Penwomanship

story belongs to youBoth of my parents have died—my father 23 years ago and my mother 11. I am officially an orphan.

After my mother died, I was left bereft for several years. I like the word bereft. It sounds to me like it means. I see a solitary person in a rowboat in the middle of an ocean—the boat gently rocking.

I miss not having someone to check in with: to verify I remember what I remember, to find out what happened to that person, to uncover the secret that I sensed was real.

But, being an orphan has also given me my story—a story uncluttered with the expectations of what my parents hoped, wished, and dreamed would be my story.

A few years ago, in a box that had been stored in my mother’s house, I found an essay I had written that was part of an application for a local scholarship. I don’t remember anything about what I wrote. What I remember is how neat my penmanship was—no ambiguity created by the reader having to infer meaning from sloppily written words.

I don’t remember when my penmanship careened into the land of the indecipherable. Did it happen in one day? Over time?

This morning, I decided to be deliberate as I wrote, dredging up the muscle memory of how to form letters in cursive writing. The muscle memory took me back to then—fifty years ago. That’s how long it’s been since I graduated from high school.

I was on the committee that selected the theme song for our graduation, the one the choir would sing. It was between “You’ll Never Walk Alone” and “To Dream the Impossible Dream.” It’s fitting that we chose the impossible dream. It all seemed before us. Possibility.

But really, what I thought was that my goal was to marry. Take care of that and the rest would follow—that would be my destiny. It did not occur to me that I could shape my own.

Or, not consciously, anyway. Twice I married the wrong man. In retrospect, it was a way of rebelling against the notion of being a wife, while trying to satisfy that requirement—being married. Fortunately, third time was a charm.

And then I remembered there was that period of time, after my first marriage ended, when I gave away all my books. Did not keep a single one. What was that about? And then I took a class in basic grammar because I forgot that I knew how to write. Why did I forget that?

In 1976, I traveled alone to Europe. An eight-week trip. That’s when it came to me that I was a writer. I wrestled with that. I wasn’t married. Wasn’t I supposed to be? And weren’t women supposed to be wives and mothers first and everything else second?
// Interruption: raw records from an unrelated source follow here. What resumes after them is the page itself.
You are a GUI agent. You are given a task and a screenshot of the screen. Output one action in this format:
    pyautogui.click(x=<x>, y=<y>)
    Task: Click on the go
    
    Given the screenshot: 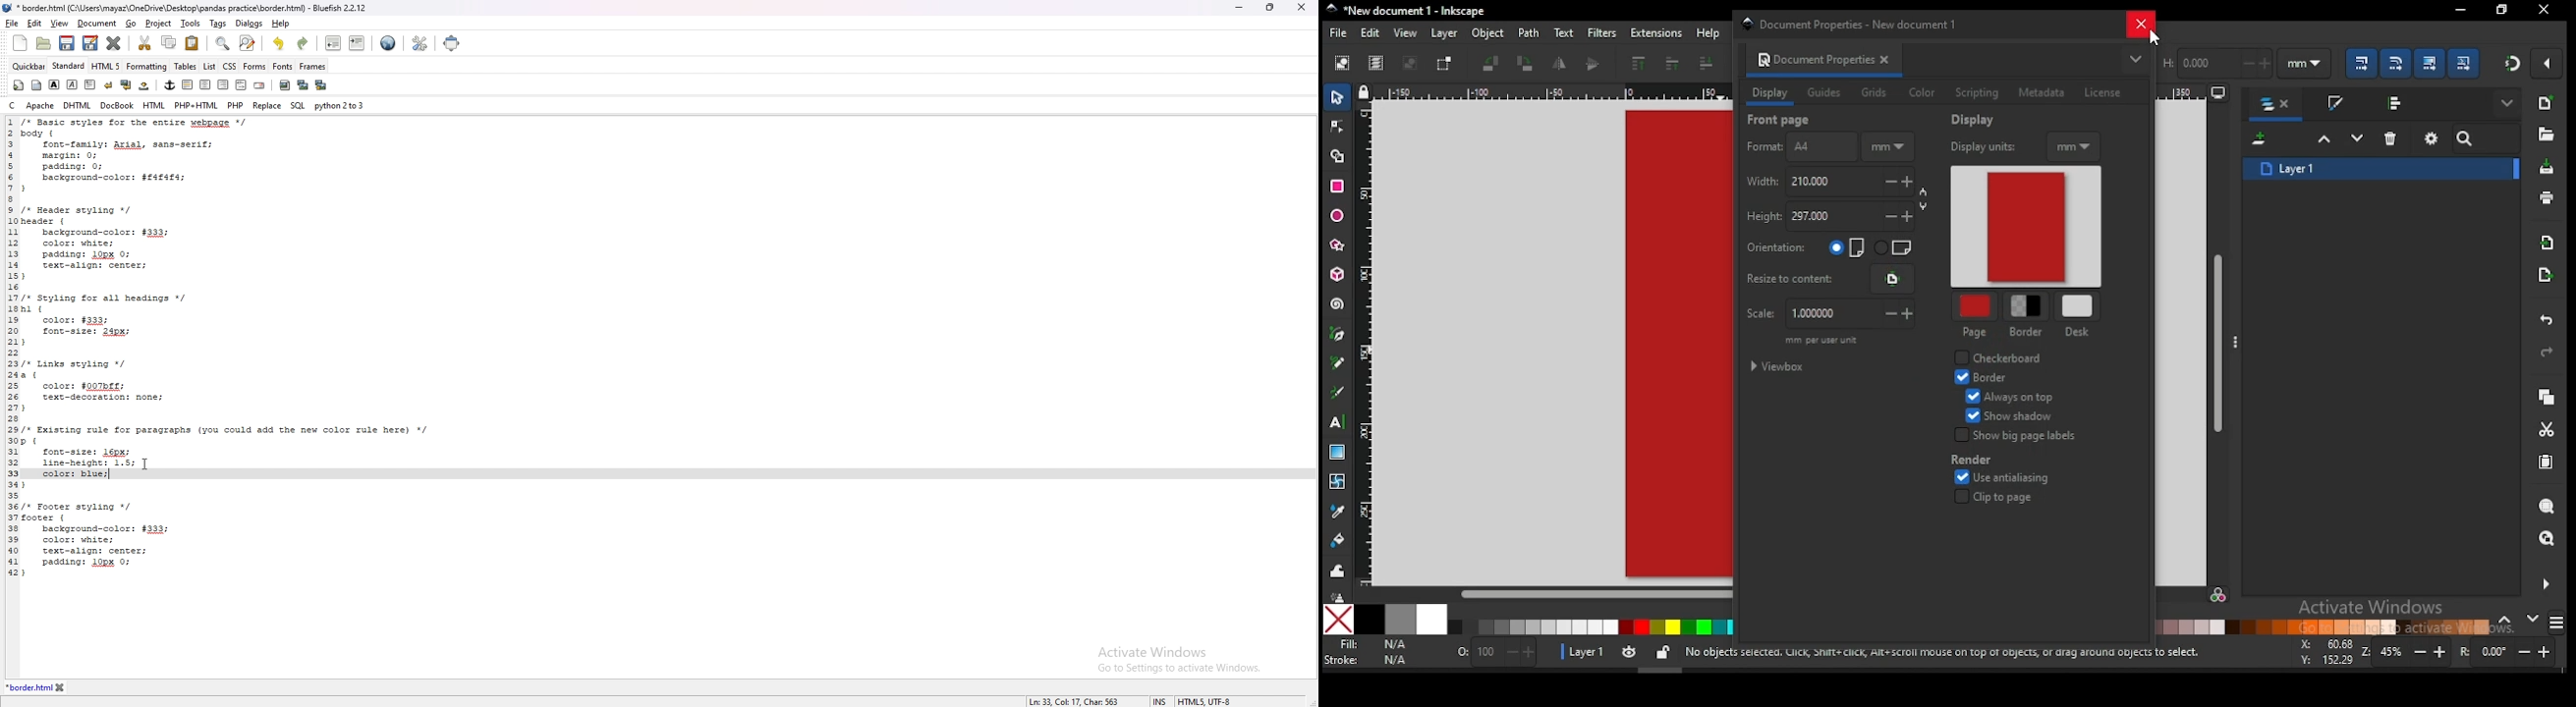 What is the action you would take?
    pyautogui.click(x=132, y=24)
I wrote by hand while smoking little cigars and drinking scotch. And I wore a beret and hung out in the Caffee Trieste in North Beach. I had stinky breath and got headaches from the scotch. The writing was my version of Michelangelo’s visits to the quarry to find the slab of marble that contained the statue.

I persisted.

I have been silent for a few months now. Not really knowing how to pen the words that expressed the abyss I was in—an abyss that started on November 9th, 2016. I won’t write his name. I can’t.

Apparently, when Al Gore got into George Bush’s territory during one of the 2000 debates, he was castigated by the media. There was not really even a peep about he-who-shall-not-be-named lurking menacingly around Hillary Clinton during the second debate last year. I knew how she felt. I think most women (if they are willing to admit it), know what it is like to be physically menaced by a man—in this case, one who we had learned two days previously that he bragged about sexually assaulting women.

She soldiered on during the debate. Remaining cool and calm. Putting on a good face. God, I’m tired of women having to do that. Look what happens when we do—we end up with the drunk, abusive father driving the car the wrong way on the freeway with the children in the front seat unrestrained by seat belts.

I don’t know what brought me out of the abyss. Perhaps it was deciding to persist. And from that came the muscle-memory of writing neatly by hand that unleashed those other memories—the memories that began with wanting to dream the impossible dream.

Caterpillars heed the call at some point, wrap themselves in a cocoon, and turn themselves into goo so they can transform into the butterfly. It’s called transformation. But they have the same DNA they had as a caterpillar.

I feel like that’s what I’ve been doing the past 10 months. Cocooning. Some caterpillars don’t make it through that phase. I’ll have to admit, I wondered if I would make it through this time. The landscape seemed a waste land and I couldn’t see my way around it. So I went through it. And I think I’m emerging from it now.

My DNA is the same as that of my younger self who believed in the impossible dream. But, I’m not that caterpillar anymore. My voice is stronger than it has ever been. I have no shame in it, using it to speak my truth, and insisting that it be heard.

And, I’m working on my handwriting. Making that cursive writing beautiful again. My muscle-memory voice.

Penwomanship.

I believe the quote about owning your story is attributed to Anne Lamott.